Problem description - Copy the listing below in full, exactly as given.

Exercise materials -
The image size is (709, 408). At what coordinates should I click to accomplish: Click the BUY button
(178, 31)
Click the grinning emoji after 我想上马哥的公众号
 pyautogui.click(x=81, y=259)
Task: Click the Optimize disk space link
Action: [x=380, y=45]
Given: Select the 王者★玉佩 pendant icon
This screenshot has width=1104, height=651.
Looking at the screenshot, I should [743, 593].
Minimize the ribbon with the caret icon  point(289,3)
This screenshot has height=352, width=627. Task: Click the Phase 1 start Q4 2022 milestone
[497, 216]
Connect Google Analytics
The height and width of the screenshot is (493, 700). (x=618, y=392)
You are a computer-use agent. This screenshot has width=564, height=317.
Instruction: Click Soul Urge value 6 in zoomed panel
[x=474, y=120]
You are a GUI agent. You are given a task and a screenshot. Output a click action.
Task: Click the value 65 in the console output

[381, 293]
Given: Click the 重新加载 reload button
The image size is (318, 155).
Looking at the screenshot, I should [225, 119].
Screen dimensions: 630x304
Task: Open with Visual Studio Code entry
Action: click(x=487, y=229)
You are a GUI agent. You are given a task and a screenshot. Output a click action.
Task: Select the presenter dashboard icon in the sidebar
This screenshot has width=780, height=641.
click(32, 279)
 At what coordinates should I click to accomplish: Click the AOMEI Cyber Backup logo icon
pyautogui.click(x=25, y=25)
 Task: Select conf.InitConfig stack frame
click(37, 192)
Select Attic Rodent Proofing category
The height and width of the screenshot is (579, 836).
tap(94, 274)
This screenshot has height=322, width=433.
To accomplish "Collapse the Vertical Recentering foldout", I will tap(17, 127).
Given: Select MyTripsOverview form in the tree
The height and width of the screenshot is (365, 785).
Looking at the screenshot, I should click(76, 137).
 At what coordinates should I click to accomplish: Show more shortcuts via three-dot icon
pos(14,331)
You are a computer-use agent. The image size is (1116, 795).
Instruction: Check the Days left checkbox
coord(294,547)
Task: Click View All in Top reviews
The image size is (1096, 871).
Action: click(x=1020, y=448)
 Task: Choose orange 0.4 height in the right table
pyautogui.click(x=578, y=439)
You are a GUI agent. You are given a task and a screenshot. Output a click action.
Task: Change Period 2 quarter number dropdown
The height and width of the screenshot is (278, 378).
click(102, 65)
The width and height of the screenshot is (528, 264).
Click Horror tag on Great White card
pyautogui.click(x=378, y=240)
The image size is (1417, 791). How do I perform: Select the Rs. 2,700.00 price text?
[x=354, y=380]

Result of the exercise -
The image size is (709, 408). At what coordinates should I click to accomplish: Click the BUY button
(178, 31)
Click the grinning emoji after 我想上马哥的公众号
 pyautogui.click(x=81, y=259)
Task: Click the Optimize disk space link
Action: [x=380, y=45]
Given: Select the 王者★玉佩 pendant icon
This screenshot has width=1104, height=651.
Looking at the screenshot, I should [743, 593].
Minimize the ribbon with the caret icon  point(289,3)
This screenshot has height=352, width=627. Task: Click the Phase 1 start Q4 2022 milestone
[497, 216]
Connect Google Analytics
The height and width of the screenshot is (493, 700). (x=618, y=392)
You are a computer-use agent. This screenshot has width=564, height=317.
Instruction: Click Soul Urge value 6 in zoomed panel
[x=474, y=120]
You are a GUI agent. You are given a task and a screenshot. Output a click action.
Task: Click the value 65 in the console output

[381, 293]
Given: Click the 重新加载 reload button
The image size is (318, 155).
Looking at the screenshot, I should [225, 119].
Screen dimensions: 630x304
Task: Open with Visual Studio Code entry
Action: click(x=487, y=229)
You are a GUI agent. You are given a task and a screenshot. Output a click action.
Task: Select the presenter dashboard icon in the sidebar
This screenshot has width=780, height=641.
click(32, 279)
 At what coordinates should I click to accomplish: Click the AOMEI Cyber Backup logo icon
pyautogui.click(x=25, y=25)
 Task: Select conf.InitConfig stack frame
click(37, 192)
Select Attic Rodent Proofing category
The height and width of the screenshot is (579, 836).
tap(94, 274)
This screenshot has height=322, width=433.
To accomplish "Collapse the Vertical Recentering foldout", I will tap(17, 127).
Given: Select MyTripsOverview form in the tree
The height and width of the screenshot is (365, 785).
Looking at the screenshot, I should click(76, 137).
 At what coordinates should I click to accomplish: Show more shortcuts via three-dot icon
pos(14,331)
You are a computer-use agent. The image size is (1116, 795).
Instruction: Check the Days left checkbox
coord(294,547)
Task: Click View All in Top reviews
The image size is (1096, 871).
Action: click(x=1020, y=448)
 Task: Choose orange 0.4 height in the right table
pyautogui.click(x=578, y=439)
You are a GUI agent. You are given a task and a screenshot. Output a click action.
Task: Change Period 2 quarter number dropdown
The height and width of the screenshot is (278, 378).
click(102, 65)
The width and height of the screenshot is (528, 264).
Click Horror tag on Great White card
pyautogui.click(x=378, y=240)
The image size is (1417, 791). How do I perform: Select the Rs. 2,700.00 price text?
[x=354, y=380]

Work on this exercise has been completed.